La reforma propuesta conlleva el insano propósito de crear un nuevo instituto; la reducción de 11 a 7 consejeros; la limitación presupuestal, con la que se ha ahorcado al INE para realizar elecciones o consultas. Asimismo, la eliminación de los diputados plurinominales; la desaparición de los órganos electorales y tribunales estatales, así como la reducción de tiempos en radio y TV, entre otros. Para muchos mexicanos, se trata de un golpe demoledor a la democracia. Ojalá que los partidos opositores a Morena, PRI, PAN, PRD y MC, vuelvan a cerrar filas.
Protesta justa
Si bien en un espacio editorial anterior consideramos que existen ciertas dependencias que no cuentan con los recursos humanos y económicos para hacer frente a sus responsabilidades que por ley les competen, como es el caso de la Comisión Estatal Forestal (Coesfo), para combatir los incendios forestales de los últimos tiempos, hechos más recientes nos dan pautas para añadir que, parte de esa incapacidad se cifra en los abusos que se cometen con los trabajadores. En efecto, la semana anterior, 27 brigadistas que participan activamente en ese tipo de siniestros, no han cobrado sus salarios desde hace al menos medio año o más. Se habla de peculado o desvío de recursos de parte del titular del organismo. No vamos a especular. Lo que es una realidad es que los trabajadores no están ahí, arriesgando su vida por hobby o placer, sino por necesidad.
Nada, absolutamente nada justifica retener los salarios a ningún trabajador por omisión o por corrupción. Es más, se sabe que las leyes son estrictas en ese sentido. Es tener en suspenso la manutención de las familias de cualquier trabajador y su familia. Sentar las bases para que busque apoyo financiero en bancos o empresas de préstamos, pagando altas tasas de interés. Es una infamia retener el salario que los trabajadores han devengado. ¿Cómo exigirles a los brigadistas que acudan a combatir un incendio en tal o cual comunidad, a luchar contra la fuerza de la naturaleza sin recompensa legítima alguna? El gobernador del estado, Alejandro Murat debe solicitar una investigación exhaustiva sobre esta situación, injustificable desde cualquier punto de vista.
En la misma tesitura, hace unos días, trabajadores del 911 protestaron en calles de Juchitán de Zaragoza pues, afirmaron, no han cobrado sus salarios desde hace al menos un año. Y reclamaron al Secretariado Ejecutivo del Sistema Estatal de Seguridad Pública (SESESP), liquidar de inmediato los adeudos. ¿Desde cuándo los titulares de las dependencias aludidas creen que el ciudadano trabaja sin el recurso necesario para comer y darle a los suyos?

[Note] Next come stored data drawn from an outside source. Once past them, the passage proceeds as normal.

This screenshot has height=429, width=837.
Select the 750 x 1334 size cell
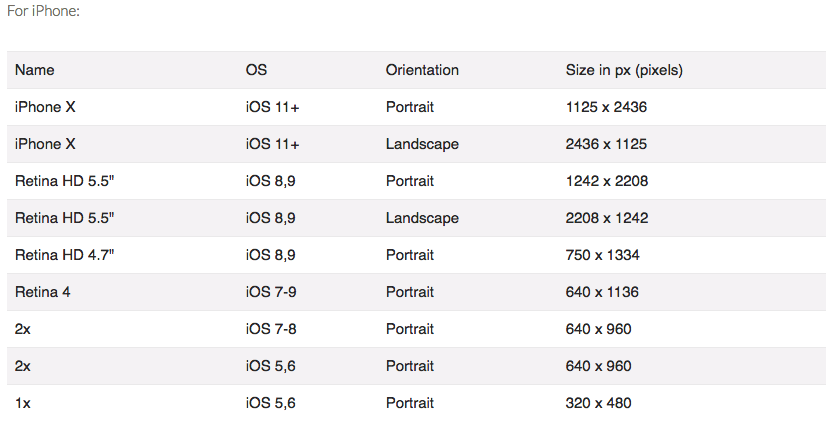(602, 255)
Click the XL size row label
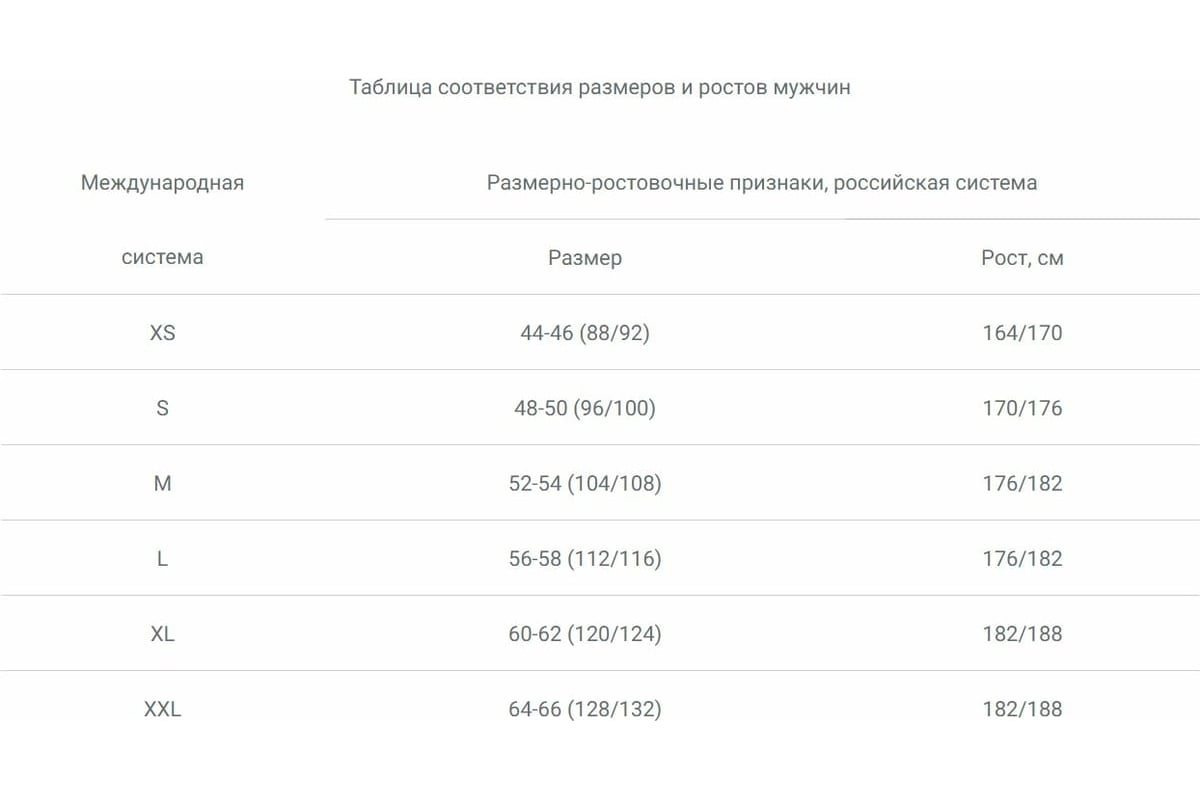Viewport: 1200px width, 800px height. coord(162,634)

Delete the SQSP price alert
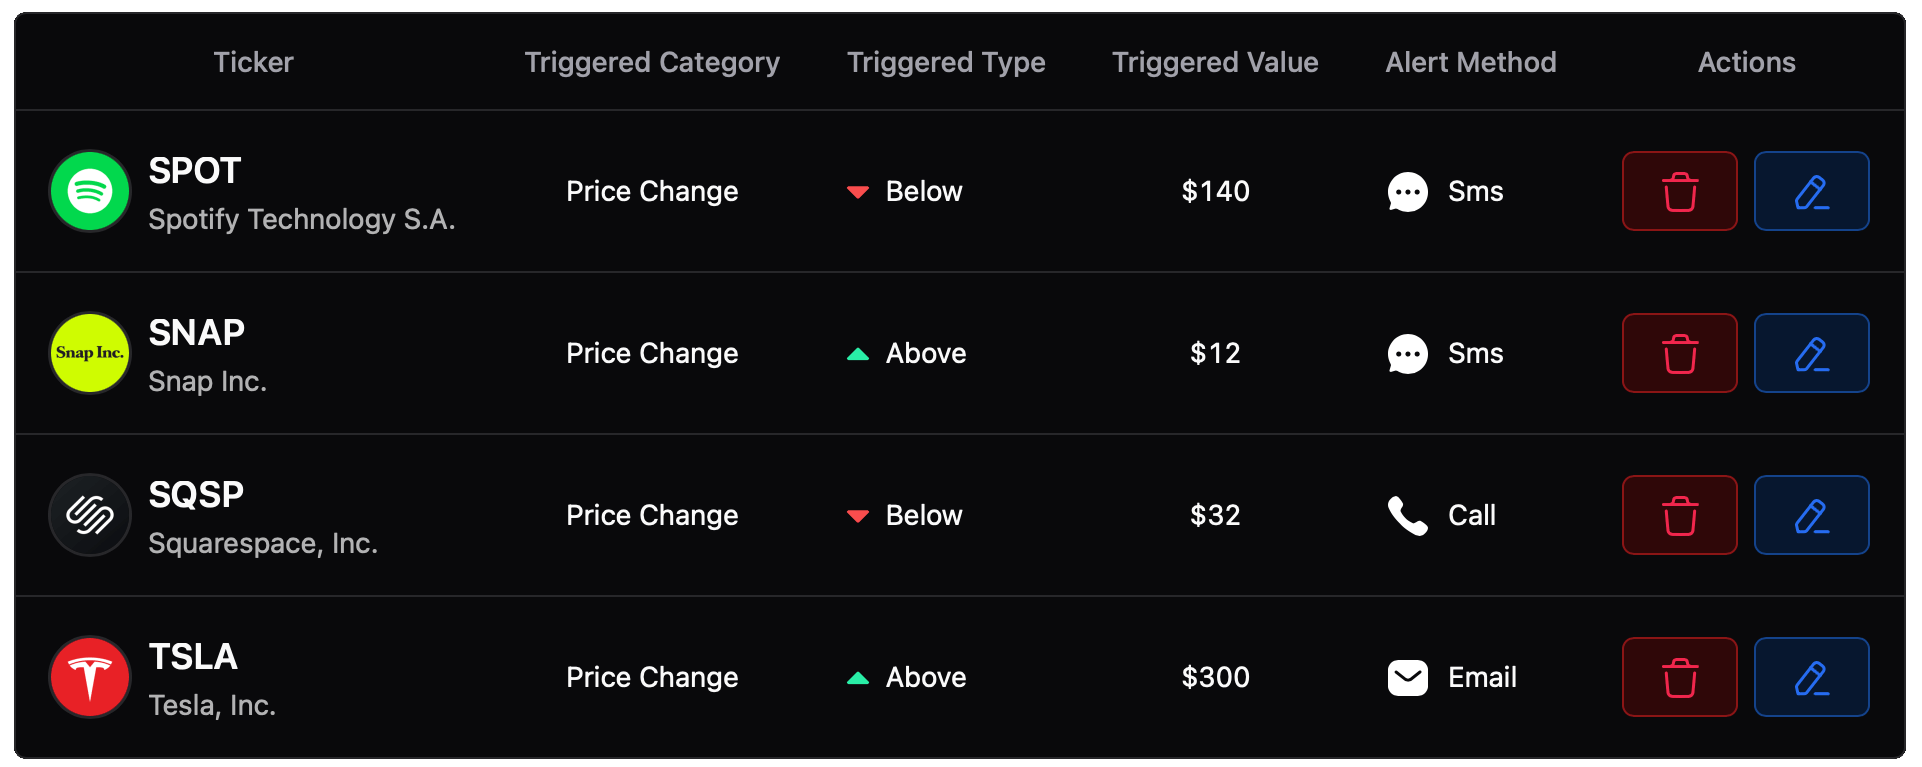[1679, 515]
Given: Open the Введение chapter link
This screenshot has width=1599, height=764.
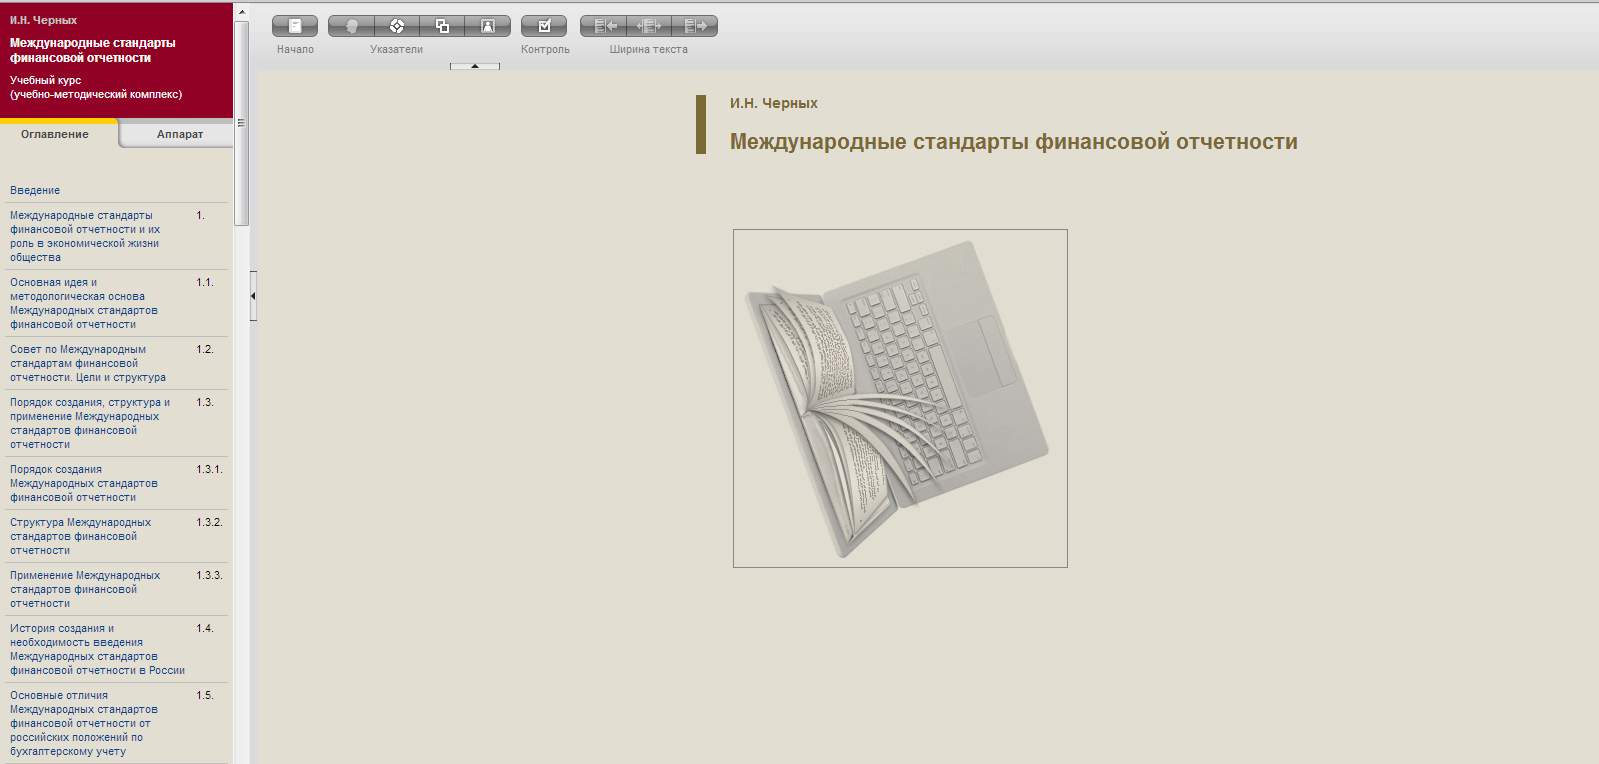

Insistimos: nada justifica retener u omitir el pago de los salarios, sean empleados de confianza, base o por honorarios a quienes al cumplir una responsabilidad ya lo devengaron. Estas irregularidades deben ser motivo de sanción a los responsables, pero, sobre todo, de investigación para dar con el paradero de los recursos que no han llegado a sus verdaderos destinatarios.